Compito assegnato 1 | Trascrivi come elenco JSON di stringhe le righe dei record, dall'inizio fino alla riga con "click(297, 57)" compresa. Metti una stringa per riga e tralascia le righe vuote.

Documento |
Non la barzelletta “italiani brava gente”, ma la visione antropologica e storica di un militare atipico, intellettuale e affascinato dall’esoterico e dalle culture antiche, poliglotta (parlava anche il francese e il tedesco).

Comandante, la forza di aiutare i deboli

Da qui nasce l’esigenza di farne un libro (scritto con il due volte premio Strega Sandro Veronesi) e un film. “Ascoltando quelle parole mi si sono accese due lampadine: la prima era che mi chiariva cos’era la forza, la vera forza, ovvero la capacità di aiutare il più debole. E poi cosa volesse dire essere italiani, in quanto identità profonda, un qualcosa su cui, da napoletano, fino ad allora non mi ero interrogato abbastanza. Todaro me l’ha spiegato e se questo vuol dire essere italiani, lo sono”.

Anche per questo Comandante – che apre il festival – è un racconto che non vuole mai nascondere le malinconie, le ombre dell’uomo e dell’eroe, ma cerca di raccontarlo con onestà e passione. “Il mio innamoramento per lui – rivela il regista – non è tanto per il gesto eroico o per l’eroe senza macchia e senza paura ma per la sua avventura umana, per la sua capacità di compiere un solo gesto forte, cristallino di umanità. L’eroe che mi commuove ha mille macchie e paure, è quello che si ricorda e ci ricorda che siamo esseri umani”.

Sandro Veronesi, Edoardo De Angelis, Pierfrancesco Favino e Silvia D'Amico alla conferenza stampa di Comandante a Venezia80

Sandro Veronesi, Edoardo De Angelis, Pierfrancesco Favino e Silvia D’Amico alla conferenza stampa di Comandante a Venezia80

Impossibile dribblare la polemica politica, dal momento che la Regia Marina era sotto gli ordini del fascismo e con lei lo stesso capitano di corvetta. Inevitabile capire quanto abbia inciso anche nel modo di raccontare il film, di girarlo, di immaginarlo. “A me proprio questo circuito mi colpisce e incuriosisce: Todaro è un essere umano che giura fedeltà al re, è un monarchico convinto, che ha mille contraddizioni. Lui è cattolico, ma ha poteri divinatori e crede nell’esoterismo, opera all’interno di un regime ma non ha paura di disobbedire, ignorando le leggi del suo tempo per aderire a una norma umana non scritta ma eterna e giusta. L’essere umano che sorprende, che non fa quello che tutti farebbero per convenienza o solo per paura e istinto di sopravvivenza, l’uomo che contravviene è mio amico”.

Compito assegnato 2 | Riprendi il testo sul film Comandante e continualo dopo l'ultima frase.

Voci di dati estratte
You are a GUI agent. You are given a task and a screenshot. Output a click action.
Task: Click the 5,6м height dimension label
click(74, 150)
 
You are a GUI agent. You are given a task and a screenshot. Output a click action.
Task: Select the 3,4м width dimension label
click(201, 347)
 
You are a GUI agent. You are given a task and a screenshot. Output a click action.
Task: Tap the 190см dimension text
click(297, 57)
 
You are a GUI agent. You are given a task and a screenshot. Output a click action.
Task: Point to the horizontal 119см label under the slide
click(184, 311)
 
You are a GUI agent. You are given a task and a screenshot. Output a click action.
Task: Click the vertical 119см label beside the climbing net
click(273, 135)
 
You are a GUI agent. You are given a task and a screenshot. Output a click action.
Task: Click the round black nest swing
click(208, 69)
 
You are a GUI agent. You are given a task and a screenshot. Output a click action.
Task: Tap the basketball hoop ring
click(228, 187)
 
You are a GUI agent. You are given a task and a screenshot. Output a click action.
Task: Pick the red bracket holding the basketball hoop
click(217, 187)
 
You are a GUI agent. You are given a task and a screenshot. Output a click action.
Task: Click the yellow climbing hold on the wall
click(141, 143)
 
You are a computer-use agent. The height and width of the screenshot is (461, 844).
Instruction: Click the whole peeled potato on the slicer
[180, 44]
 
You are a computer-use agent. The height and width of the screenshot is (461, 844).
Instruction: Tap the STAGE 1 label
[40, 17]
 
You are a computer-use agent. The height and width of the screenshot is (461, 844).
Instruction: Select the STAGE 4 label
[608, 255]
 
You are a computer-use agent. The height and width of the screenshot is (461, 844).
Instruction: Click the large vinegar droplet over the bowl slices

Risposta scritta 1 |
[
  "You are a GUI agent. You are given a task and a screenshot. Output a click action.",
  "Task: Click the 5,6м height dimension label",
  "click(74, 150)",
  "You are a GUI agent. You are given a task and a screenshot. Output a click action.",
  "Task: Select the 3,4м width dimension label",
  "click(201, 347)",
  "You are a GUI agent. You are given a task and a screenshot. Output a click action.",
  "Task: Tap the 190см dimension text",
  "click(297, 57)"
]

Risposta scritta 2 |
L’antiretorica del capitano Todaro

Interviene il protagonista, Pierfrancesco Favino, che rivendica “un qualcosa che dico da sempre. Un uomo non può essere definito in un aggettivo. Qualsiasi esso sia. La tentazione di farlo, di etichettare e imprigionare un uomo in una sola parola, in un’etichetta, è dettata dalla paura di vedertelo scappare tra le mani, che è esattamente quello che Todaro fa, rivendicare la sua unicità, la sua indipendenza. Questa è la storia che raccontiamo, lui sentiva di dover fare quel gesto, lo sentiva naturale e inevitabile. Siamo noi, ora, a definirlo eroico. Ed è anche il motivo per cui abbiamo voluto riprendere il suo modo cantilenante di parlare, un modo di esprimersi cosiddetto “di sottomarina”, non ospitale, togliendogli un calore naturale se gli avessimo consegnato toni caldi, rassicuranti. Ti mette in difficoltà Todaro anche per come si esprime e crea un altro corto circuito interessante, antiretorico”.

Favino e De Angelis, capaci con raffinatezza di toccare toni lievi e gravi, di percorrere l’eccesso come virare e andare per sottrazione, sembrano fatti per lavorare insieme. Eppure è il loro primo set comune. “Aveva scritto qualcosa per me – rivela l’attore – poi l’ha ribaltata completamente in una nuova stesura e non se n’è fatto nulla. Amo il suo talento e la sua attitudine giocosa sul set, il suo modo molto serio di lavorare giocando con la materia cinema. E poi quello che ci accomuna: la grande curiosità, non dare mai nulla per scontato. Ci siamo incontrati, capiti, dati dei compiti iniziali su quali erano le nostre aree di interesse, su cosa volevamo approfondire. E sì, ci siamo trovati benissimo, sarebbe bello tornare a lavorare insieme”.

La ferita politica

Dopo la chiacchierata con The Hollywood Reporter Roma, poi, in conferenza stampa si è riaperta la “ferita” politica. Anche per l’annunciata presenza in sala del ministro delle Infrastrutture Matteo Salvini. Ed è intervenuto pure Sandro Veronesi, coautore insieme a De Angelis del libro omonimo. “Tutto nasce in un’estate difficile, in cui è scoppiato nel nostro paese questo disonore di disattendere le più elementari e millenarie regole del mare, di soccorrere chi ha bisogno. C’era un clima sprezzante e pesante. La storia di Todaro era una risposta perfetta, perché la storia del Mediterraneo è una storia di soccorsi. Una storia che ci restituisce l’onore che stavamo perdendo tra slogan irripetibili, social che pullulavano di cose putride. Io non ne volevo far parte. Questa era una storia vera, avevamo anche la possibilità grazie alla famiglia di avere gli effetti personali di Todaro. Abbiamo potuto conoscere non solo la sua parte militare e marziale, era anche un marito molto tenero, ma aveva messo il servire la patria davanti alla famiglia e si è sacrificato. E il rispetto delle regole del mare le ha messe davanti alla patria”.

De Angelis, sornione, risponde sulla presenza del politico che ha contestato apertamente, persino in tribunale (quelle regole del mare che Todaro ha difeso): “Spero che chiunque guardi il film convenga che esistono leggi eterne e immutabili come quella del mare che non vanno mai infrante”.